*** Supplied material

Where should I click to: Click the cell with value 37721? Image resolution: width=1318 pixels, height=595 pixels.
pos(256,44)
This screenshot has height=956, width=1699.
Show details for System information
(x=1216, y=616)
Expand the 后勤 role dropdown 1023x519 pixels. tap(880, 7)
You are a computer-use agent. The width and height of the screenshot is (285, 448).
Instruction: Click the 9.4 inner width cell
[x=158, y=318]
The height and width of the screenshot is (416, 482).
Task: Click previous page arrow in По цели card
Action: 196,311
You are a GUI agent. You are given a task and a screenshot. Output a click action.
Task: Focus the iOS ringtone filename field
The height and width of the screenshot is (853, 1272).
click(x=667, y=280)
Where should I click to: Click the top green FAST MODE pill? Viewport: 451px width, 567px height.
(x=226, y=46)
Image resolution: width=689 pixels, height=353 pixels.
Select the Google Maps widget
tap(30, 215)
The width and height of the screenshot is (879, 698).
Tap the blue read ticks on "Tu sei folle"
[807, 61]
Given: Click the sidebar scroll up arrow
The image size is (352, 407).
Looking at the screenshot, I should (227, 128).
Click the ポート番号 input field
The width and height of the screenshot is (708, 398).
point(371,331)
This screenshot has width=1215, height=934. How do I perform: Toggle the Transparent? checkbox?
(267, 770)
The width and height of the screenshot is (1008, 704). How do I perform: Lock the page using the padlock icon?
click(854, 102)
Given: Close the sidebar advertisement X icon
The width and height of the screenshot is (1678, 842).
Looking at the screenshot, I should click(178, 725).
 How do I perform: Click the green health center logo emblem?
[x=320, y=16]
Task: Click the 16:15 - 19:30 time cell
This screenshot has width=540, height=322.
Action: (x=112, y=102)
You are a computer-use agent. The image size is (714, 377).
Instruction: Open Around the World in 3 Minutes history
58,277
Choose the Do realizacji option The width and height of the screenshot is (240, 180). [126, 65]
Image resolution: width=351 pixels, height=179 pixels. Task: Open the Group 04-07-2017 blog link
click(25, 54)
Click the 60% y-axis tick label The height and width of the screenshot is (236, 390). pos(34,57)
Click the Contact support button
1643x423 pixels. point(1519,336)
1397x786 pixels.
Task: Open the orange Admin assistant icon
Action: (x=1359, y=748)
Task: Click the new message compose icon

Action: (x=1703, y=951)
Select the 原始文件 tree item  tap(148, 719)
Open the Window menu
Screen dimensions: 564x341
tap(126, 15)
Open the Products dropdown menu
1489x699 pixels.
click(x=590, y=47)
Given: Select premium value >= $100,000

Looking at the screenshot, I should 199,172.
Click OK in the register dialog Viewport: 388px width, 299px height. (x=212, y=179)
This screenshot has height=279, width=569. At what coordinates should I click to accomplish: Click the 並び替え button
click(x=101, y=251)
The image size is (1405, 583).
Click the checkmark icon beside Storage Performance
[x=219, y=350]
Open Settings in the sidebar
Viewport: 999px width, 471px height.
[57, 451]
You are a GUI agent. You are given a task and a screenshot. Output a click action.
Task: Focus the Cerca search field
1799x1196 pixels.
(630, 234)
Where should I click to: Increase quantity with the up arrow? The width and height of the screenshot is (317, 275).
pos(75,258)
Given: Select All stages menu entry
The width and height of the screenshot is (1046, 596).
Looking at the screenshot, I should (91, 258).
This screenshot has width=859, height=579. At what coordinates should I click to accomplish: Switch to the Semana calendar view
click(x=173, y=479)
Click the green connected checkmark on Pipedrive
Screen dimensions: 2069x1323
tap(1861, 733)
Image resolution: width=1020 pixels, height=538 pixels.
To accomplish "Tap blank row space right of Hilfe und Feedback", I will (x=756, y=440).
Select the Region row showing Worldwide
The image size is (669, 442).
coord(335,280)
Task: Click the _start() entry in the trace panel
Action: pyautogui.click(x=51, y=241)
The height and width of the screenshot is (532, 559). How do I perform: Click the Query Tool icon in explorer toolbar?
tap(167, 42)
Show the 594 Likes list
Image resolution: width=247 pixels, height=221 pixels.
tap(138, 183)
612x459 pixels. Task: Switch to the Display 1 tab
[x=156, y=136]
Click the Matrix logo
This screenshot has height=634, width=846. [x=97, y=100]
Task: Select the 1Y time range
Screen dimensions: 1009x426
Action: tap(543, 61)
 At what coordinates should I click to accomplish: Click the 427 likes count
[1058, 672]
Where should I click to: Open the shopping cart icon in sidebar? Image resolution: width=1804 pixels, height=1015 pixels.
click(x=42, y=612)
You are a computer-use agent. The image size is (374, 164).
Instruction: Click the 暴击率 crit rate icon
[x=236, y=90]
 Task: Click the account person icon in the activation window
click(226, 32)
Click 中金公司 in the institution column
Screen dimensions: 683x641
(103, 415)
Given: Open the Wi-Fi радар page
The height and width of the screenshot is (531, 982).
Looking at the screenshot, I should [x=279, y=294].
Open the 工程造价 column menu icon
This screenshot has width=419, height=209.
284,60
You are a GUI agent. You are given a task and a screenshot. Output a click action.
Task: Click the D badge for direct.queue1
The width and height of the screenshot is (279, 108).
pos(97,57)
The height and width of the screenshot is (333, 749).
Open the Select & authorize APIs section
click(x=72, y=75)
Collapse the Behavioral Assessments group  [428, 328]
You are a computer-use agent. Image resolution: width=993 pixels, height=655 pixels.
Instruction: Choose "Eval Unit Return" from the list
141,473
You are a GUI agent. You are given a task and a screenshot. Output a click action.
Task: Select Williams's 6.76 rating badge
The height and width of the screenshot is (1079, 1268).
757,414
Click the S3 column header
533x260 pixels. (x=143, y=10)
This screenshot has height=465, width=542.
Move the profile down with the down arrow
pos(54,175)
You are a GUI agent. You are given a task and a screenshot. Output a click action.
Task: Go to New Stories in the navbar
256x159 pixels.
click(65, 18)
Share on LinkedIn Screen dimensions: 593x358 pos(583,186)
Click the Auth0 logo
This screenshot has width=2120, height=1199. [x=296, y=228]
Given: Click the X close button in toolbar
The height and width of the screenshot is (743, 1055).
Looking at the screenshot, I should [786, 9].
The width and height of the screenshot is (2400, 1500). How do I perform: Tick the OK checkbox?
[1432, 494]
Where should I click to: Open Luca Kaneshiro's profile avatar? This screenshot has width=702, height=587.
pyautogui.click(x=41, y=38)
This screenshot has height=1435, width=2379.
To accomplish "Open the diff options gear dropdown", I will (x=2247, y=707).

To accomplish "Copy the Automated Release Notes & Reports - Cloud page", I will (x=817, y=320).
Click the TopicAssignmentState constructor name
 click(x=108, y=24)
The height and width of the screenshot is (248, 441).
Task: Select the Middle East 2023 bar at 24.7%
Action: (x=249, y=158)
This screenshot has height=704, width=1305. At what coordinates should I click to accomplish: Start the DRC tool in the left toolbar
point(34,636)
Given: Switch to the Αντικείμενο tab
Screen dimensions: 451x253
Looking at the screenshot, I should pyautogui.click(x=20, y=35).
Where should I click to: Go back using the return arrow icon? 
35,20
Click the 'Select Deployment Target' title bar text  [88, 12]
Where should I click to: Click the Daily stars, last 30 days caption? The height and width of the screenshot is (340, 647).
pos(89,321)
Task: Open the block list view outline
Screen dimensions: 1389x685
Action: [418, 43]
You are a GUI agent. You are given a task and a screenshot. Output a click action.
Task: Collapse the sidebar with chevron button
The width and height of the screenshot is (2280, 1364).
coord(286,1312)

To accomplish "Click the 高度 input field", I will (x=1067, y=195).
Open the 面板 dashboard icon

******

What you need to do:
Can you reproduce every one of the records above, word for word and in the same order, from the first line to the last?

Finished exercise:
Where should I click to: Click the cell with value 37721? Image resolution: width=1318 pixels, height=595 pixels.
pos(256,44)
This screenshot has height=956, width=1699.
Show details for System information
(x=1216, y=616)
Expand the 后勤 role dropdown 1023x519 pixels. tap(880, 7)
You are a computer-use agent. The width and height of the screenshot is (285, 448).
Instruction: Click the 9.4 inner width cell
[x=158, y=318]
The height and width of the screenshot is (416, 482).
Task: Click previous page arrow in По цели card
Action: 196,311
You are a GUI agent. You are given a task and a screenshot. Output a click action.
Task: Focus the iOS ringtone filename field
The height and width of the screenshot is (853, 1272).
click(x=667, y=280)
Where should I click to: Click the top green FAST MODE pill? Viewport: 451px width, 567px height.
(x=226, y=46)
Image resolution: width=689 pixels, height=353 pixels.
Select the Google Maps widget
tap(30, 215)
The width and height of the screenshot is (879, 698).
Tap the blue read ticks on "Tu sei folle"
[807, 61]
Given: Click the sidebar scroll up arrow
The image size is (352, 407).
Looking at the screenshot, I should (227, 128).
Click the ポート番号 input field
The width and height of the screenshot is (708, 398).
point(371,331)
This screenshot has width=1215, height=934. How do I perform: Toggle the Transparent? checkbox?
(267, 770)
The width and height of the screenshot is (1008, 704). How do I perform: Lock the page using the padlock icon?
click(854, 102)
Given: Close the sidebar advertisement X icon
The width and height of the screenshot is (1678, 842).
Looking at the screenshot, I should click(178, 725).
 How do I perform: Click the green health center logo emblem?
[x=320, y=16]
Task: Click the 16:15 - 19:30 time cell
This screenshot has width=540, height=322.
Action: (x=112, y=102)
You are a computer-use agent. The image size is (714, 377).
Instruction: Open Around the World in 3 Minutes history
58,277
Choose the Do realizacji option The width and height of the screenshot is (240, 180). [126, 65]
Image resolution: width=351 pixels, height=179 pixels. Task: Open the Group 04-07-2017 blog link
click(25, 54)
Click the 60% y-axis tick label The height and width of the screenshot is (236, 390). pos(34,57)
Click the Contact support button
1643x423 pixels. point(1519,336)
1397x786 pixels.
Task: Open the orange Admin assistant icon
Action: (x=1359, y=748)
Task: Click the new message compose icon

Action: (x=1703, y=951)
Select the 原始文件 tree item  tap(148, 719)
Open the Window menu
Screen dimensions: 564x341
tap(126, 15)
Open the Products dropdown menu
1489x699 pixels.
click(x=590, y=47)
Given: Select premium value >= $100,000

Looking at the screenshot, I should 199,172.
Click OK in the register dialog Viewport: 388px width, 299px height. (x=212, y=179)
This screenshot has height=279, width=569. At what coordinates should I click to accomplish: Click the 並び替え button
click(x=101, y=251)
The image size is (1405, 583).
Click the checkmark icon beside Storage Performance
[x=219, y=350]
Open Settings in the sidebar
Viewport: 999px width, 471px height.
[57, 451]
You are a GUI agent. You are given a task and a screenshot. Output a click action.
Task: Focus the Cerca search field
1799x1196 pixels.
(630, 234)
Where should I click to: Increase quantity with the up arrow? The width and height of the screenshot is (317, 275).
pos(75,258)
Given: Select All stages menu entry
The width and height of the screenshot is (1046, 596).
Looking at the screenshot, I should (91, 258).
This screenshot has width=859, height=579. At what coordinates should I click to accomplish: Switch to the Semana calendar view
click(x=173, y=479)
Click the green connected checkmark on Pipedrive
Screen dimensions: 2069x1323
tap(1861, 733)
Image resolution: width=1020 pixels, height=538 pixels.
To accomplish "Tap blank row space right of Hilfe und Feedback", I will (x=756, y=440).
Select the Region row showing Worldwide
The image size is (669, 442).
coord(335,280)
Task: Click the _start() entry in the trace panel
Action: pyautogui.click(x=51, y=241)
The height and width of the screenshot is (532, 559). How do I perform: Click the Query Tool icon in explorer toolbar?
tap(167, 42)
Show the 594 Likes list
Image resolution: width=247 pixels, height=221 pixels.
tap(138, 183)
612x459 pixels. Task: Switch to the Display 1 tab
[x=156, y=136]
Click the Matrix logo
This screenshot has height=634, width=846. [x=97, y=100]
Task: Select the 1Y time range
Screen dimensions: 1009x426
Action: tap(543, 61)
 At what coordinates should I click to accomplish: Click the 427 likes count
[1058, 672]
Where should I click to: Open the shopping cart icon in sidebar? Image resolution: width=1804 pixels, height=1015 pixels.
click(x=42, y=612)
You are a computer-use agent. The image size is (374, 164).
Instruction: Click the 暴击率 crit rate icon
[x=236, y=90]
 Task: Click the account person icon in the activation window
click(226, 32)
Click 中金公司 in the institution column
Screen dimensions: 683x641
(103, 415)
Given: Open the Wi-Fi радар page
The height and width of the screenshot is (531, 982).
Looking at the screenshot, I should [x=279, y=294].
Open the 工程造价 column menu icon
This screenshot has width=419, height=209.
284,60
You are a GUI agent. You are given a task and a screenshot. Output a click action.
Task: Click the D badge for direct.queue1
The width and height of the screenshot is (279, 108).
pos(97,57)
The height and width of the screenshot is (333, 749).
Open the Select & authorize APIs section
click(x=72, y=75)
Collapse the Behavioral Assessments group  [428, 328]
You are a computer-use agent. Image resolution: width=993 pixels, height=655 pixels.
Instruction: Choose "Eval Unit Return" from the list
141,473
You are a GUI agent. You are given a task and a screenshot. Output a click action.
Task: Select Williams's 6.76 rating badge
The height and width of the screenshot is (1079, 1268).
757,414
Click the S3 column header
533x260 pixels. (x=143, y=10)
This screenshot has height=465, width=542.
Move the profile down with the down arrow
pos(54,175)
You are a GUI agent. You are given a task and a screenshot. Output a click action.
Task: Go to New Stories in the navbar
256x159 pixels.
click(65, 18)
Share on LinkedIn Screen dimensions: 593x358 pos(583,186)
Click the Auth0 logo
This screenshot has width=2120, height=1199. [x=296, y=228]
Given: Click the X close button in toolbar
The height and width of the screenshot is (743, 1055).
Looking at the screenshot, I should [786, 9].
The width and height of the screenshot is (2400, 1500). How do I perform: Tick the OK checkbox?
[1432, 494]
Where should I click to: Open Luca Kaneshiro's profile avatar? This screenshot has width=702, height=587.
pyautogui.click(x=41, y=38)
This screenshot has height=1435, width=2379.
To accomplish "Open the diff options gear dropdown", I will (x=2247, y=707).

To accomplish "Copy the Automated Release Notes & Reports - Cloud page", I will (x=817, y=320).
Click the TopicAssignmentState constructor name
 click(x=108, y=24)
The height and width of the screenshot is (248, 441).
Task: Select the Middle East 2023 bar at 24.7%
Action: (x=249, y=158)
This screenshot has height=704, width=1305. At what coordinates should I click to accomplish: Start the DRC tool in the left toolbar
point(34,636)
Given: Switch to the Αντικείμενο tab
Screen dimensions: 451x253
Looking at the screenshot, I should pyautogui.click(x=20, y=35).
Where should I click to: Go back using the return arrow icon? 
35,20
Click the 'Select Deployment Target' title bar text  [88, 12]
Where should I click to: Click the Daily stars, last 30 days caption? The height and width of the screenshot is (340, 647).
pos(89,321)
Task: Open the block list view outline
Screen dimensions: 1389x685
Action: [418, 43]
You are a GUI agent. You are given a task and a screenshot. Output a click action.
Task: Collapse the sidebar with chevron button
The width and height of the screenshot is (2280, 1364).
coord(286,1312)

To accomplish "Click the 高度 input field", I will (x=1067, y=195).
Open the 面板 dashboard icon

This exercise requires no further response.